Things are changing in the Comox Valley: our population is growing as more people move here in appreciation of the Valley’s natural qualities and lifestyle. And our population is aging: the proportion of seniors here is higher than the provincial, or even the Island, average.
In general, Canadians are living longer due largely to the marvels of medical science. But this longevity and quality of life come at a cost. Everything associated with them—equipment, training, and facilities—is complex and expensive.
Fortunately, the Valley has a registered charity that supports local initiatives in acute care, community healthcare, and long-term care: the Comox Valley Healthcare Foundation (CVHF). Executive director Jessica Aldred explains, “Our work supports people at every stage of life.”
Healthcare is funded primarily by the government with funds from the community supplementing what is required at the local level.
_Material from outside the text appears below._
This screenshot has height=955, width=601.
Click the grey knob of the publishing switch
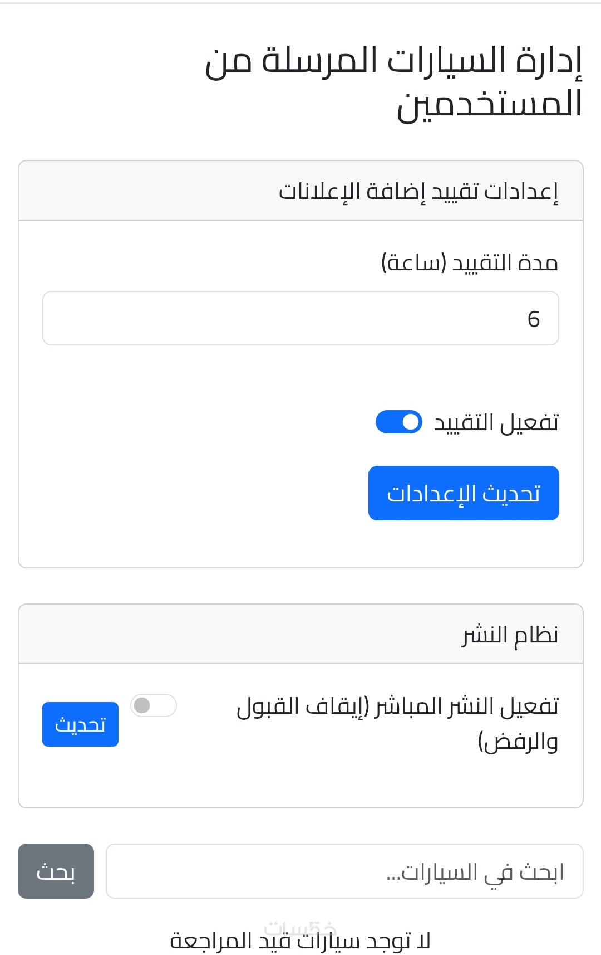click(x=142, y=705)
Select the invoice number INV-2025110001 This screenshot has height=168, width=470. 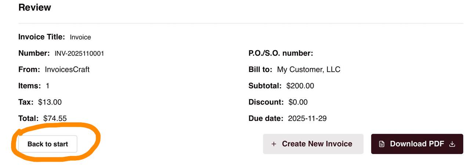pyautogui.click(x=79, y=54)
This model, used in all hospitals in British Columbia, gives communities both the steady hand of government and the opportunity to influence the care they access. It might mean getting medical equipment quicker, bolstering patient care through various provisions, or supporting special medical training.
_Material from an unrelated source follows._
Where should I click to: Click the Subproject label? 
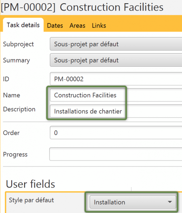tap(18, 44)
The Foundation, which began when the North Island Hospital opened in 2017, carries on the work of the former St. Joseph’s Hospital Foundation, with a mandate to “raise funds to enhance quality healthcare in our community for people of all ages.”
Needs are identified by local front-line workers like doctors, nurses, and caregivers. Ideas might include new technology or machinery, staff education, patient comfort items, or support for community healthcare initiatives.
Then, in consultation with local healthcare leaders, the Foundation’s volunteer board of directors selects the projects to pursue—often there are at least a dozen on the go. “The goal is to be as flexible and responsive as possible,” says Aldred. This leads to a wide variety of initiatives being funded.
Recently, collective donations from the community were pooled to support the purchase of a Lucas Chest Compression System. This portable mechanical chest compression device delivers good-quality chest compressions, allowing emergency room staff to focus on other aspects of patient care. The Lucas has proven to be especially useful during COVID-19, when safety protocols limit the number of doctors and nurses allowed in trauma rooms.
Another recent acquisition is the gel therapy mittens that a compassionate donor provided to the Cancer Care Department. This important comfort item cools patients’ hands, so they don’t lose fingernails when getting chemotherapy.
Patti Fletcher, an ongoing CVHF supporter who previously served as a volunteer director on the Foundation board, appreciates that “the Foundation’s work is community specific,” and geared toward the unique needs of our area.
Fletcher took part in many projects as a board member. Some of these initiatives supported staff training, while others allowed the acquisition of patient comfort items or critical care equipment. A project close to her heart was the purchase of a Duet Wheelchair Bicycle for The Views. This innovative tandem bicycle allows long-term care residents to get outdoors and feel the breeze in their hair while a staff member pedals.
“Gratitude” is one of the most powerful words Aldred uses during our conversation: the gratitude that patients express toward their healthcare team—and the gratitude that local healthcare providers and the Foundation feel toward the community that continues to step up to help.
“It’s a privilege to do this work,” Aldred says, adding, “We take the utmost care with the funds entrusted to us and strive to maximize their impact on the community.”